Chronique

Patrick Artero

Artero Brel

Patrick Artero (tp), Giovanni Mirabassi (p), Dominique Cravic (g), Gildas Boclé (b), Jean-Paul Minali-Bella (vln), Sabine Tavenard (fl), Thomas Savy (cl), Julien Hardy (basson), Julien Chirol (tb), Minino Garay (perc), Daniel Garcia Bruno (dm), Thierry Chauvet (perc), Anne Alvaro (voc), Vincent Artaud (arr)

Label / Distribution : Nocturne

Après avoir rendu hommage à Bix Beiderbecke, Patrick Artero salue un des maîtres de la chanson francophone. Il fut un temps où c’était un sacrilège que de « toucher à Brel ». Aujourd’hui, il aurait été un sacrilège de ne pas laisser Artero relire certaines œuvres du Grand Jacques.

Brel et le jazz ? Mais oui, Brel est le jazz. Il est à la fois festif, tendre, révolté et désespéré. Le trompettiste en a tiré l’essence même, il en a déjoué les pièges et s’est joué des refrains en leurs réinventant des paroles. Il donne avec force et sincérité une nouvelle vie aux airs connus et moins connus. Avec classe, il expédie un bon coup de pied aux bourgeois et fait danser les Flamandes comme jamais.

Il démarre en fanfare avec une « Madeleine » chauffée à la samba, tout comme il le fera plus loin avec « Les Flamandes ». Puis l revisite « Knokke-Le-Zoute » façon tango, tantôt joyeux, tantôt élégiaque. Il fait un détour par un « Vesoul » bondissant et brillant de subtilités. Artero fait respirer chaque thème, les fait swinguer, ouvre les espaces, se garde bien de répéter les mêmes ambiances et ravive les chansons à chaque instant.

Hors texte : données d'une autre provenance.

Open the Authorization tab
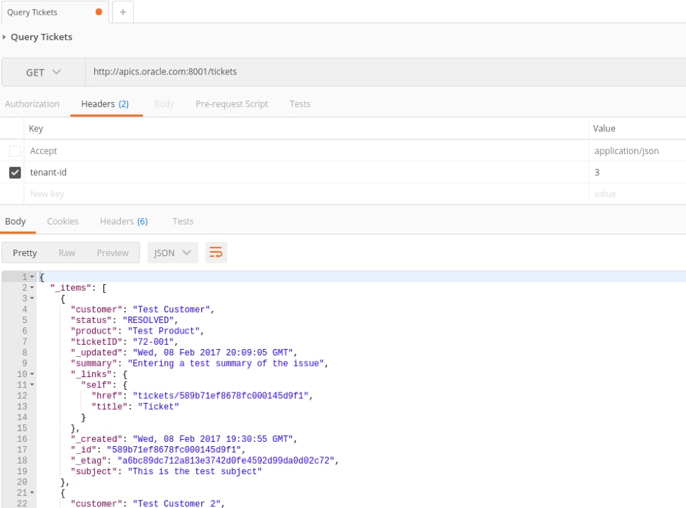686x508 pixels. click(32, 103)
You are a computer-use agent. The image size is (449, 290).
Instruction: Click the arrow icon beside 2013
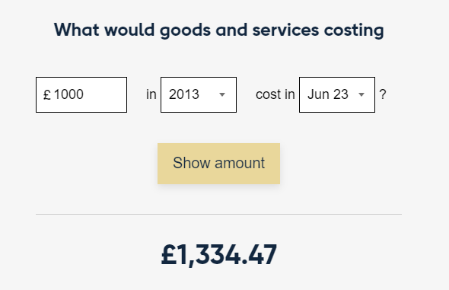[222, 94]
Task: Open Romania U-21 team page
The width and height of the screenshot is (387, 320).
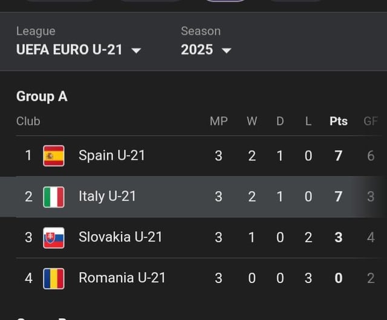Action: (x=122, y=278)
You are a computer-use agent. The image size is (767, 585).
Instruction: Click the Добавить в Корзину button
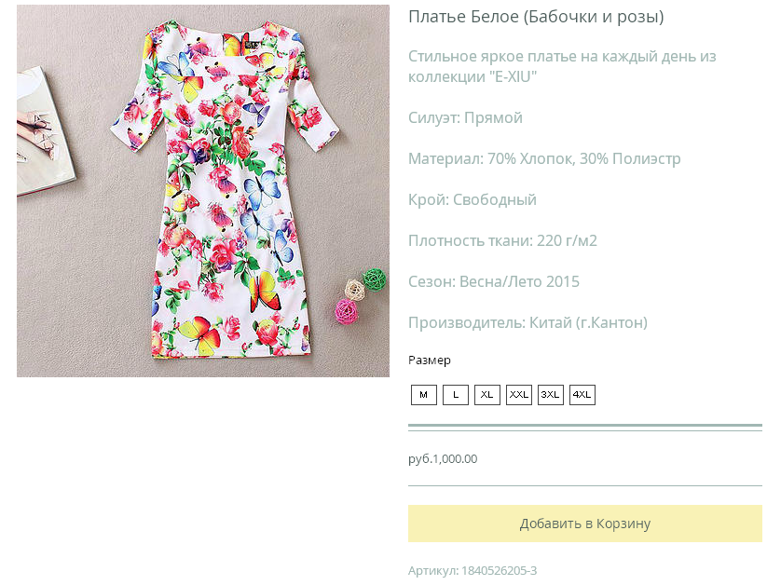585,524
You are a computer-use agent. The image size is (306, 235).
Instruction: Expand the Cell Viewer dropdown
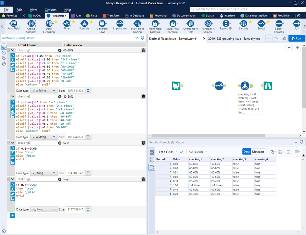click(x=198, y=152)
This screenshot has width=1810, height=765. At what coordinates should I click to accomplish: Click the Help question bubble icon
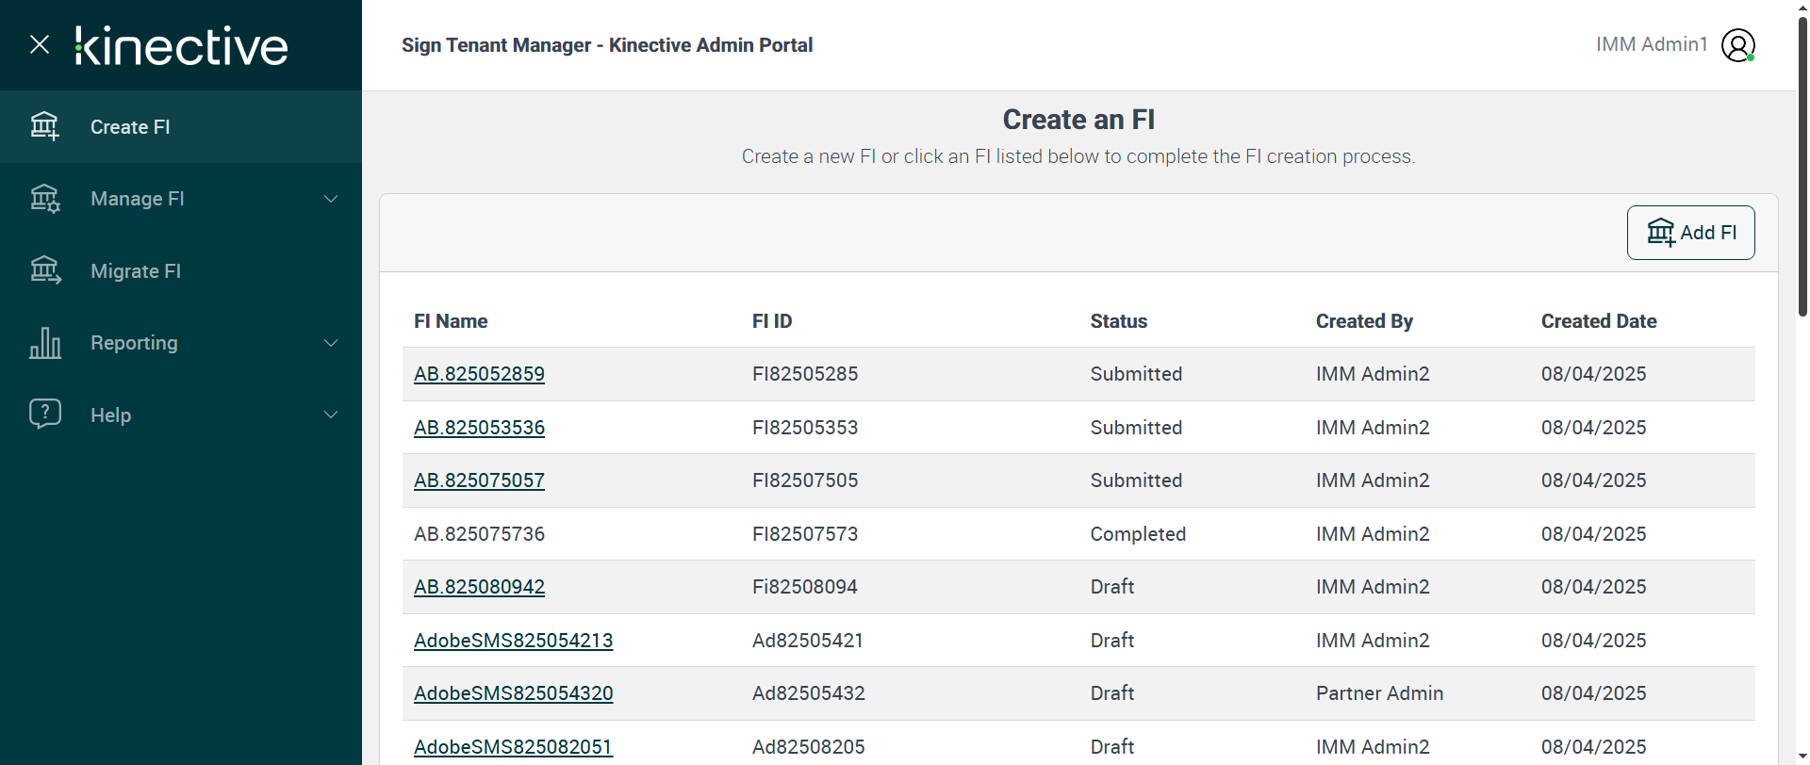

Mais comment traiter le « Plat Pays » ou « Amsterdam » ?
Eh bien, simplement.
C’est-à-dire en faisant dans la mélancolie doucereuse pour le premier et le dépouillement quasi total pour le deuxième. Sans effet mais avec émotion et maîtrise, tel un équilibriste sur une corde tendue, Artero dépose les notes avec précision, retenue et sensibilité. Il en va de même pour « Jaurès », que viennent soutenir quelques accords de guitare lumineux signés Dominique Gravic.

Les autres solistes sont également mis en valeur grâce aux arrangements astucieux de Vincent Artaud : Gildas Boclé à l’archet sur « La mort » ou Giovanni Mirabassi, époustouflant de musicalité d’un bout à l’autre du disque. Artaud parvient également à créer un ensemble extrêmement modulé avec le reste de la formation : le merveilleux Julien Hardy au basson, l’éclatant Minino Garay aux percussions, Julien Chirol (tb), Daniel Garcia Bruno (dm) et les autres... Tous sont parfaits. L’arrangeur évoque des voiles flottants sur la mélodie de « Dors ma mie » après nous avoir fait tituber avec la troupe au sortir d’une version un peu éméchée d’« À jeun »...

Enfin, avec « Les désespérés », comme pour nous rappeler à la réalité, la voix étrange et vibrante d’Anne Alvaro ponctue d’un frisson terrible et glaçant ce disque radieux.

Brel est bien vivant, le jazz aussi.